Should Life Be Planned?

I’ve never had a life plan, and I’m still not decided on what I want to do for a living. During my working life, I’ve followed so many different paths even those who know me well are confused. I am too, so much so that I stopped thinking about it long ago.

Actually, I never DID think about it until I reached middle age, and by then I realised that it didn’t matter that I didn’t have a planned career path, so I put it out of my mind straight away.

The only times it was a problem for me was when I have had to explain what I do; I’ve learned that people like boxes to put you in and labels to stick on you. MY box has always been so soggy that it wouldn’t safely contain anything, and the label, if I had one, would be a paragraph long.

Fast forward to school leavers today. Worrying about what do at such an early age seems to me to be tragic. At that age, the only worry should be what to start with; there are so many possibilities and so much to do.

I’m not knocking education, which I loved once I found out how to use it, and it’s been a life-long pursuit ever since.
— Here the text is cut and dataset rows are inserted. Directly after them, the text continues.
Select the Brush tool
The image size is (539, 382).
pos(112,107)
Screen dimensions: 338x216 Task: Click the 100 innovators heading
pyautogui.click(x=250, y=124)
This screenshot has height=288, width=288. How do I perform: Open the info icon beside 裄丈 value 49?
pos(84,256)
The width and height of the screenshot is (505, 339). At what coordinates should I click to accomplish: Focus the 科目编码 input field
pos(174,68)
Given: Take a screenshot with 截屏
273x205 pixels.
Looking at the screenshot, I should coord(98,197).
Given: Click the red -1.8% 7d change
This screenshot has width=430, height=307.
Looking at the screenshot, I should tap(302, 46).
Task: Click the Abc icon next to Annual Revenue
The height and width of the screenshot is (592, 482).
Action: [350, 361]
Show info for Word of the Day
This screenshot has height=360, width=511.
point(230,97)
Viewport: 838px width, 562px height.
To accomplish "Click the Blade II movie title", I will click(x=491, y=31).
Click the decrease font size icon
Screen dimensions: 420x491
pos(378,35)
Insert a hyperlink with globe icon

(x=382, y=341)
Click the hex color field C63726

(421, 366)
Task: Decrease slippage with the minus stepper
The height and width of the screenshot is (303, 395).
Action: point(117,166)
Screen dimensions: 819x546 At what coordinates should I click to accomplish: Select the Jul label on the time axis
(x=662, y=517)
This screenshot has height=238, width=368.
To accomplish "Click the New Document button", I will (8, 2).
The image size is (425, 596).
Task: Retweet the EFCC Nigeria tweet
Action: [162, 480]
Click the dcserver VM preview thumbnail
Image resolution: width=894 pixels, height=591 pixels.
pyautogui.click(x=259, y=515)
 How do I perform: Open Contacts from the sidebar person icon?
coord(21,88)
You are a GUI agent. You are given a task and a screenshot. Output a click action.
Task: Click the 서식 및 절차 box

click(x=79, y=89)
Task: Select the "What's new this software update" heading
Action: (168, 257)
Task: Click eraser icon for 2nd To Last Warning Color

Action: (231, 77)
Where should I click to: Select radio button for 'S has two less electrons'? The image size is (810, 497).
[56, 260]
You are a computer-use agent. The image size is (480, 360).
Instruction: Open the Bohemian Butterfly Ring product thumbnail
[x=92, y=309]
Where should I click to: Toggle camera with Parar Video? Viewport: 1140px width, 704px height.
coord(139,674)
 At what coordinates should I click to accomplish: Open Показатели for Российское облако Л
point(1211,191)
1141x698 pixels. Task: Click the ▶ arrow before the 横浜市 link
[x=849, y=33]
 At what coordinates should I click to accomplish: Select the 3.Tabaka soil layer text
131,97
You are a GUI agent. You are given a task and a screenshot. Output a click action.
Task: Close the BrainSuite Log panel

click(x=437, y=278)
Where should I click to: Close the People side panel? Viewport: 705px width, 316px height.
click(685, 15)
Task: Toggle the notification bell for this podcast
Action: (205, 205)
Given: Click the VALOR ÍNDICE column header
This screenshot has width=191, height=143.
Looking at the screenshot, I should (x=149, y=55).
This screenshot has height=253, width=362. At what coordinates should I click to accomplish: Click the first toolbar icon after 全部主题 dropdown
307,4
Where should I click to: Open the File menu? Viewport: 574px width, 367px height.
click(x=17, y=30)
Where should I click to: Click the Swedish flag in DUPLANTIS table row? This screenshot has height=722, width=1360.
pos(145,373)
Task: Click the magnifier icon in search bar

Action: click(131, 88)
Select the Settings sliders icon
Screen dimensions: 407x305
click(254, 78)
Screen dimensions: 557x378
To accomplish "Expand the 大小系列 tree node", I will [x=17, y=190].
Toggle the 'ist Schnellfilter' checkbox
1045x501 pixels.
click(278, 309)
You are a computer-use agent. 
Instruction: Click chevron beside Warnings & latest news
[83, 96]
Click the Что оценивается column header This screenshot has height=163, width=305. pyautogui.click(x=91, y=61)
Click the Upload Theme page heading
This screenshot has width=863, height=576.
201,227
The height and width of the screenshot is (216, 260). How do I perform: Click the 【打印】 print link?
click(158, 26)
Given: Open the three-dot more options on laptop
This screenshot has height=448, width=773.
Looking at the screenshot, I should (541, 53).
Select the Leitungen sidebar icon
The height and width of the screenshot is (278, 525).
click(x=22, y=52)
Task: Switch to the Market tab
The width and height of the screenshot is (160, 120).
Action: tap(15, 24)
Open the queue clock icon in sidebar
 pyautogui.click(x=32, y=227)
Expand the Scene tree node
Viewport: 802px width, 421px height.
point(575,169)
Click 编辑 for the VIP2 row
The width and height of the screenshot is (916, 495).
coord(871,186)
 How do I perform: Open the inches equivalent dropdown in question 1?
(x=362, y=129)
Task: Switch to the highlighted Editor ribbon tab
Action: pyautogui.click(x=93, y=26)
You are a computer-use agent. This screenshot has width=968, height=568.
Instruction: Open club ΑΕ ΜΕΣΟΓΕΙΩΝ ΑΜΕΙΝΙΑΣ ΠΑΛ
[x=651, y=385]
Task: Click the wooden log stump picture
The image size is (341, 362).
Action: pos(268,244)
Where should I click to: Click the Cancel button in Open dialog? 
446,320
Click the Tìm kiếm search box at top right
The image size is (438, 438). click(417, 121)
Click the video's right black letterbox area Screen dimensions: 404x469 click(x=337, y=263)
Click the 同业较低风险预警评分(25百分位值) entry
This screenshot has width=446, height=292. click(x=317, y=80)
I’m saying that life is about growing and it’s impossible to say in advance how you’ll grow and in which direction.

You can plan all you want, but stick to the plan too slavishly and you’ll miss opportunities and become a drone or a slave. Understand instead that you have a plan, sort of, and that you’ll get back to it when you’ve done what you are doing now.

For me, I knew I’d be a writer from an early age. I knew it but I didn’t believe it until I’d proved it to myself. So, I didn’t know how I’d get there but I knew roughly where I was going. It happened organically, I suppose you could say.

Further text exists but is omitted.